→ GIVEN INFORMATION
....
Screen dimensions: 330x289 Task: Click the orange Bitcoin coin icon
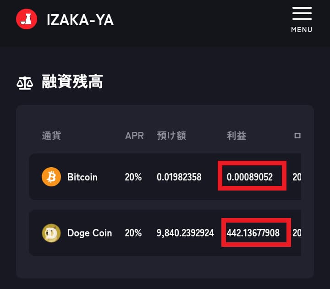click(x=51, y=177)
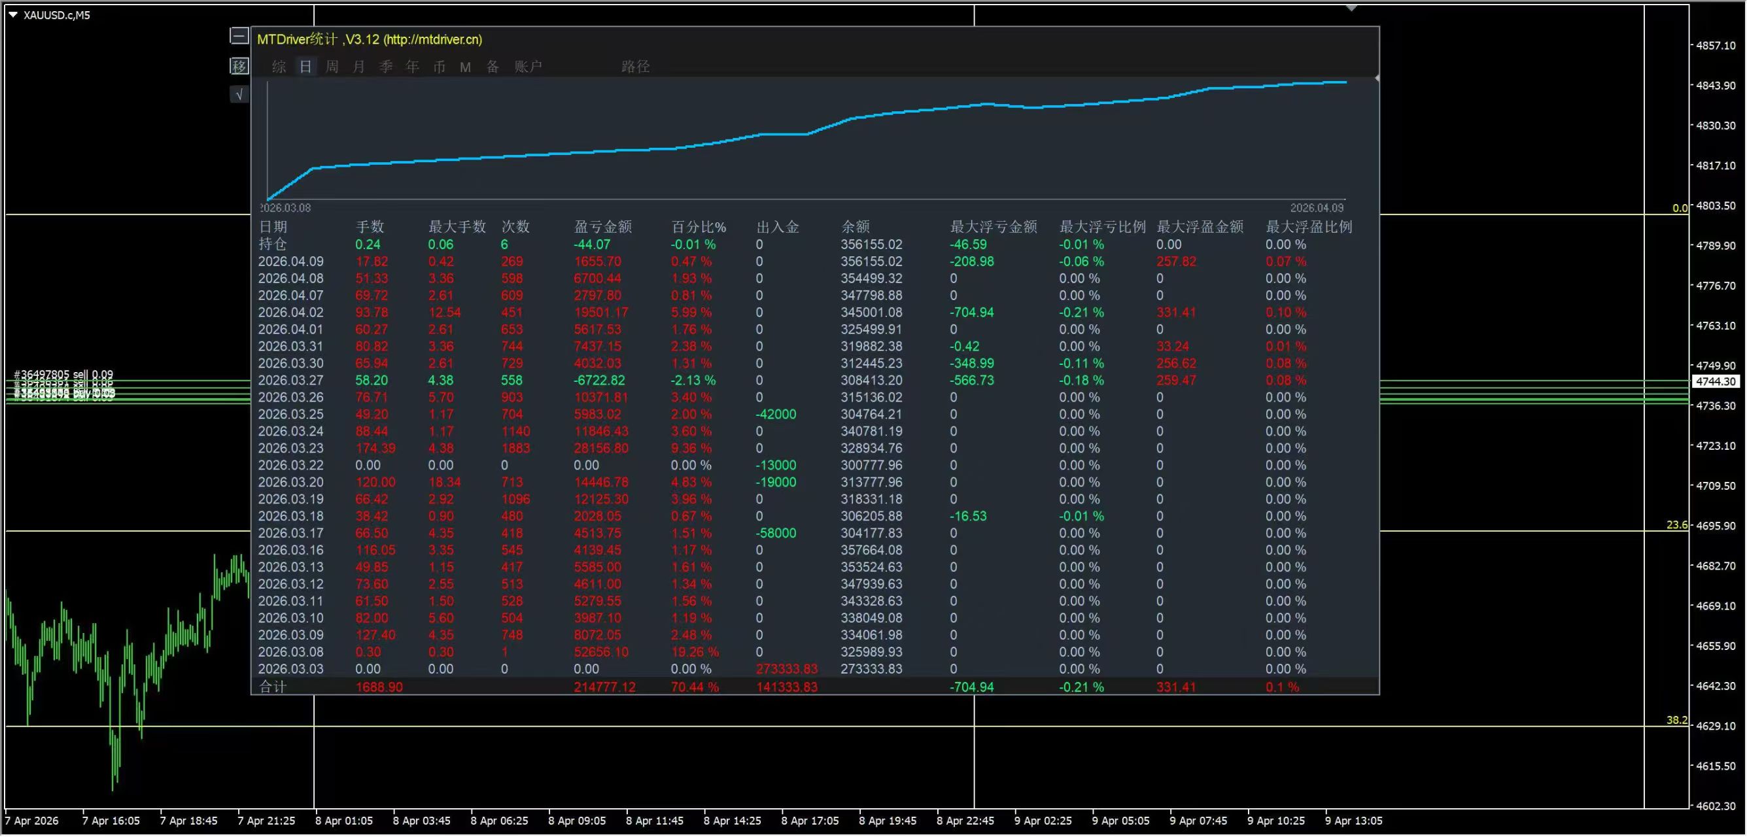Click the 2026.04.02 row in the table
The image size is (1747, 837).
(291, 313)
....
→ WRITTEN EXERCISE
Could you repeat every line of the material above word for word, leaving out the pictures?

→ SOLUTION TO THIS PROBLEM
Screen dimensions: 330x289 Task: Click the orange Bitcoin coin icon
click(x=51, y=177)
Click the 2026.04.02 row in the table
The image size is (1747, 837).
(291, 313)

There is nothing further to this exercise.